Stored data entries:
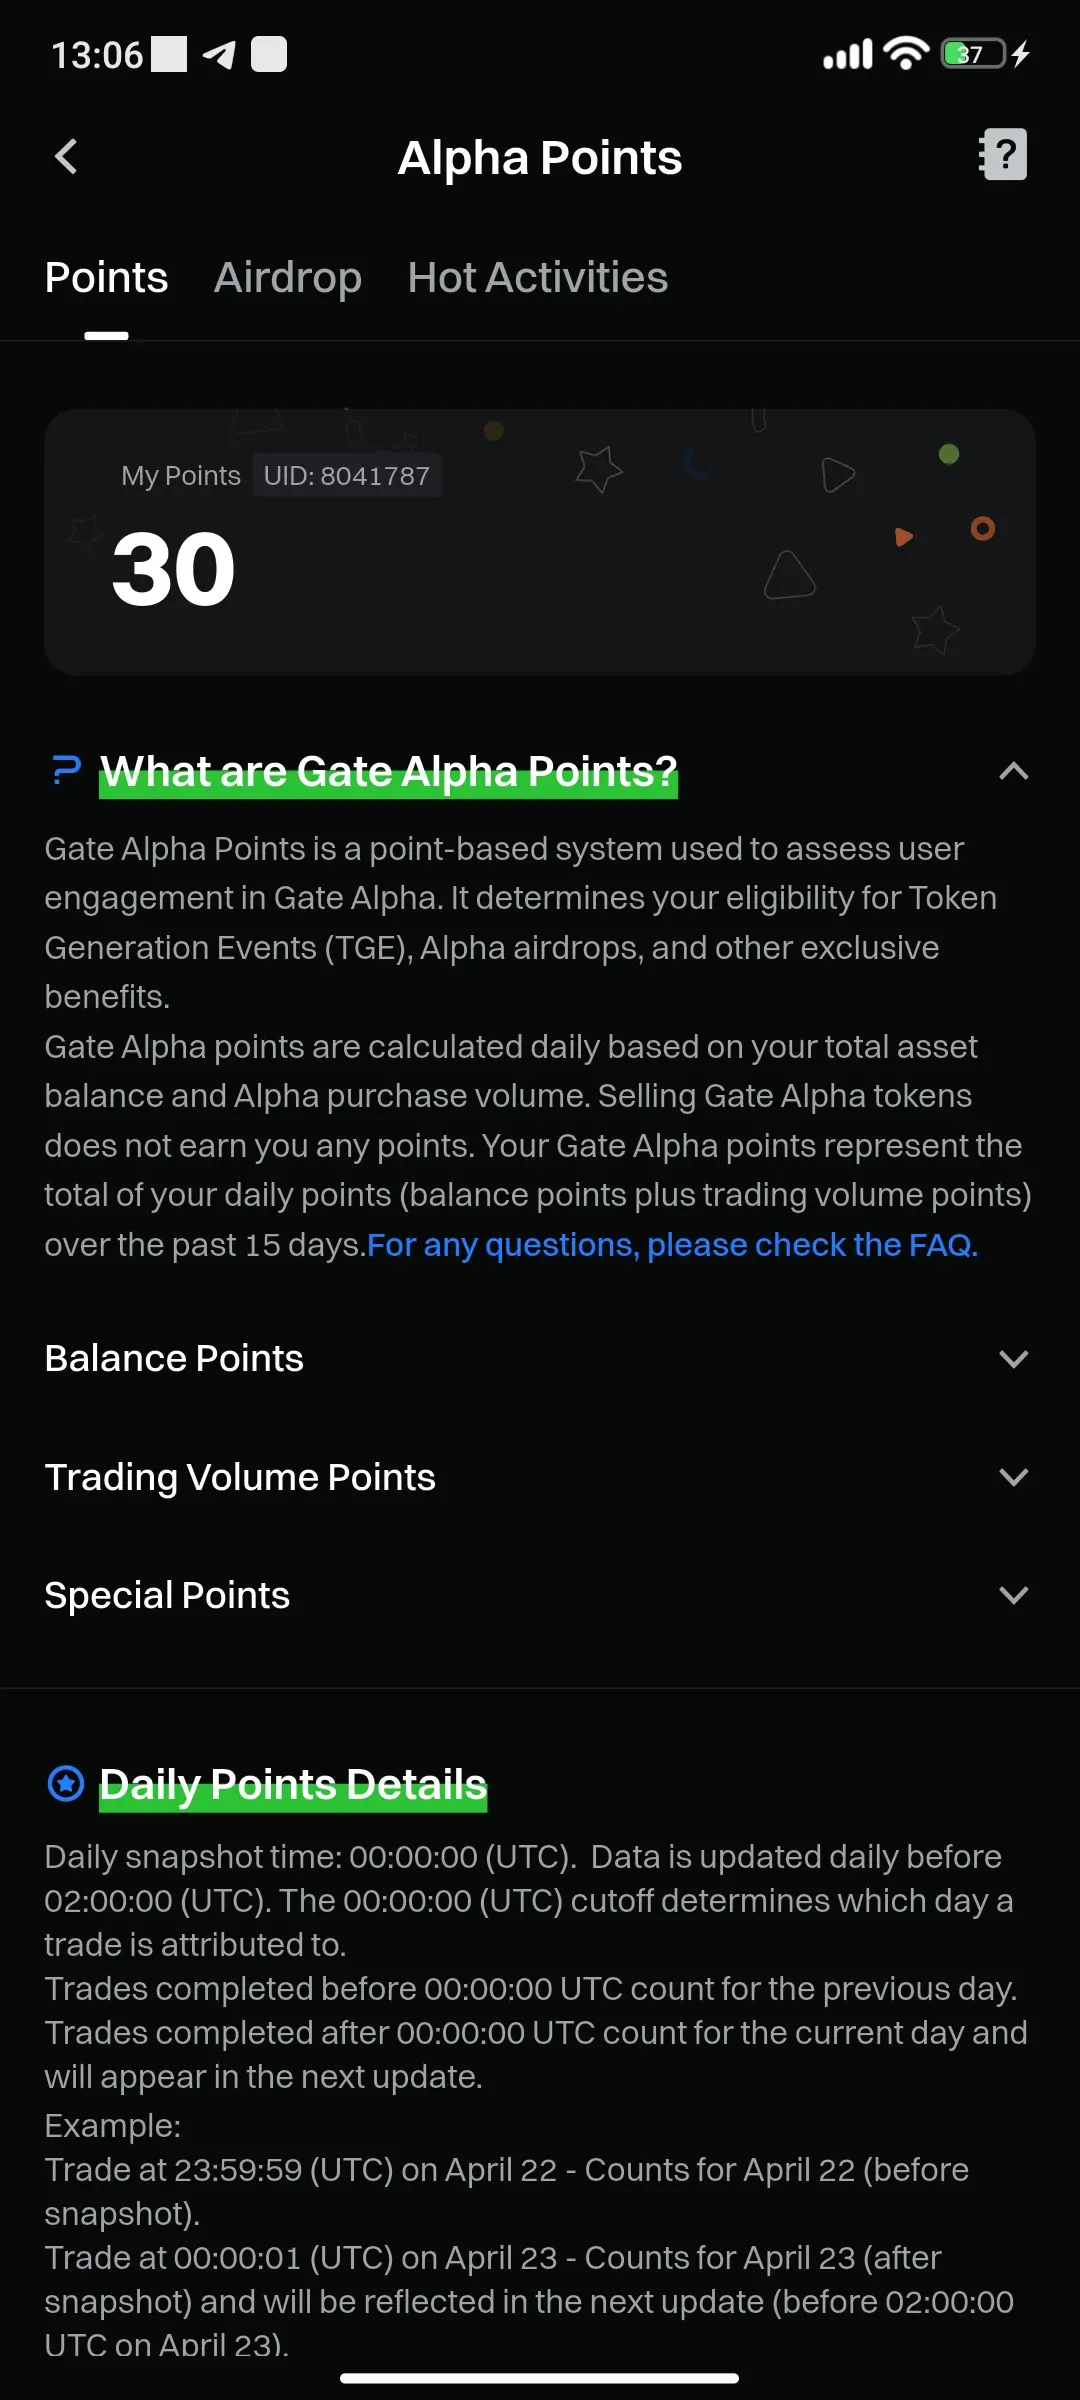The width and height of the screenshot is (1080, 2400).
Task: Open the Hot Activities tab
Action: (x=538, y=278)
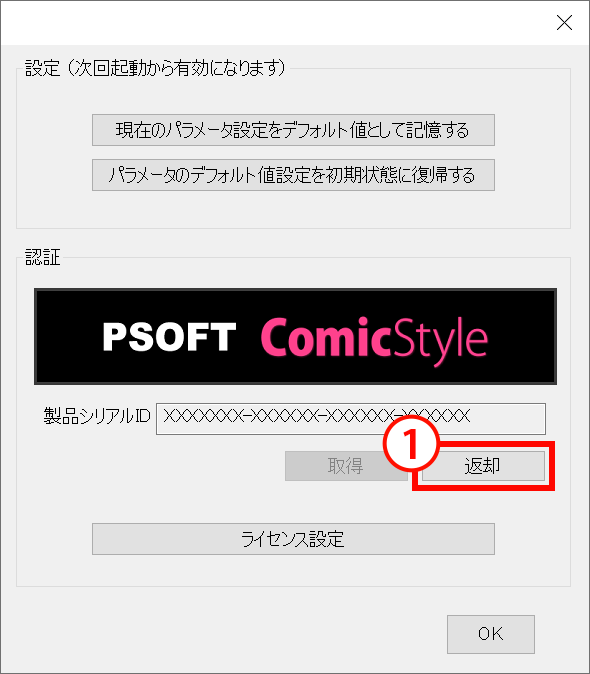Focus the 製品シリアルID text field
This screenshot has height=674, width=590.
351,419
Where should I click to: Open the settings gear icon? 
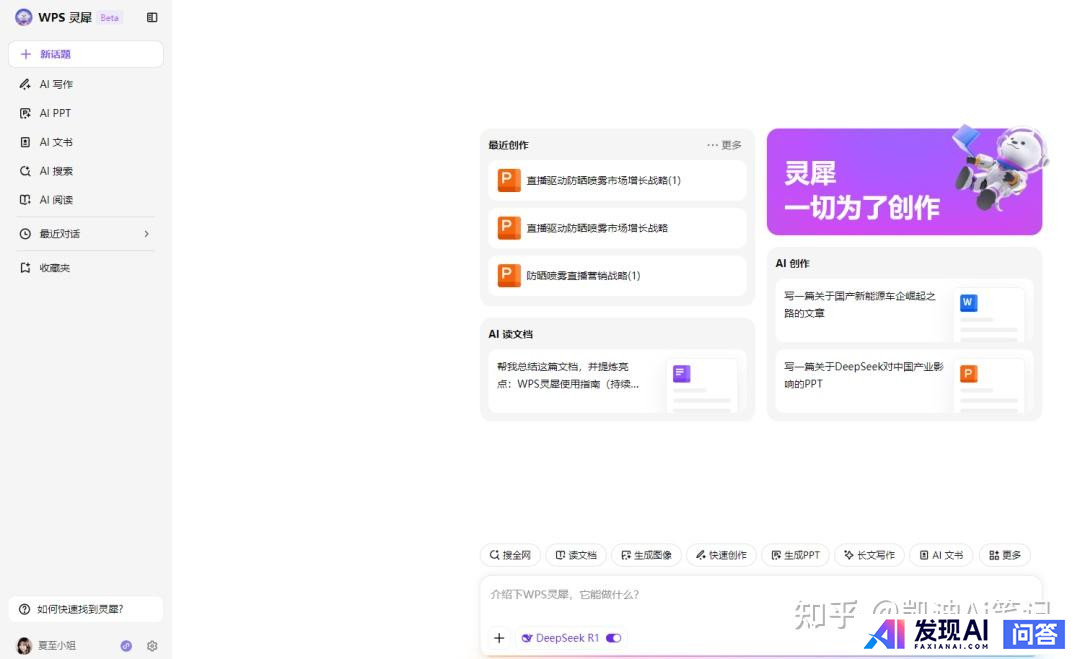click(x=152, y=646)
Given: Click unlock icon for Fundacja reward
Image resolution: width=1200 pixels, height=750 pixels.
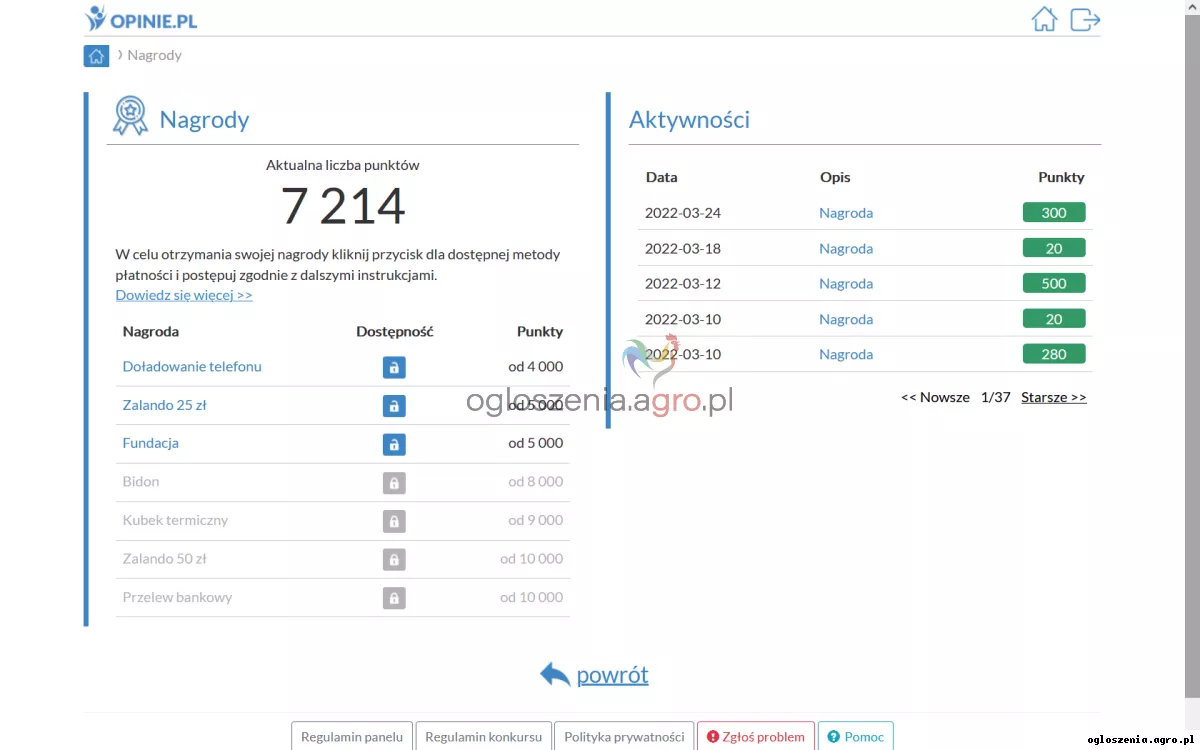Looking at the screenshot, I should (394, 444).
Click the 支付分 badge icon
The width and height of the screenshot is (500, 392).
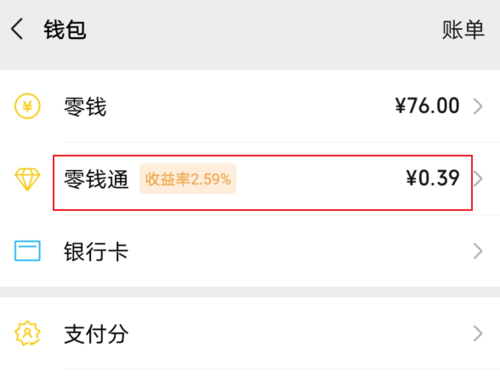click(27, 333)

# Work task
All lines from the one holding "Where should I" through the last line of the entries, and nothing else, are to be output exactly; leave out the pictures.

# Worked solution
Where should I click to: Open the settings gear icon? 
click(x=152, y=646)
Given: Click unlock icon for Fundacja reward
Image resolution: width=1200 pixels, height=750 pixels.
Looking at the screenshot, I should (394, 444).
Click the 支付分 badge icon
The width and height of the screenshot is (500, 392).
click(27, 333)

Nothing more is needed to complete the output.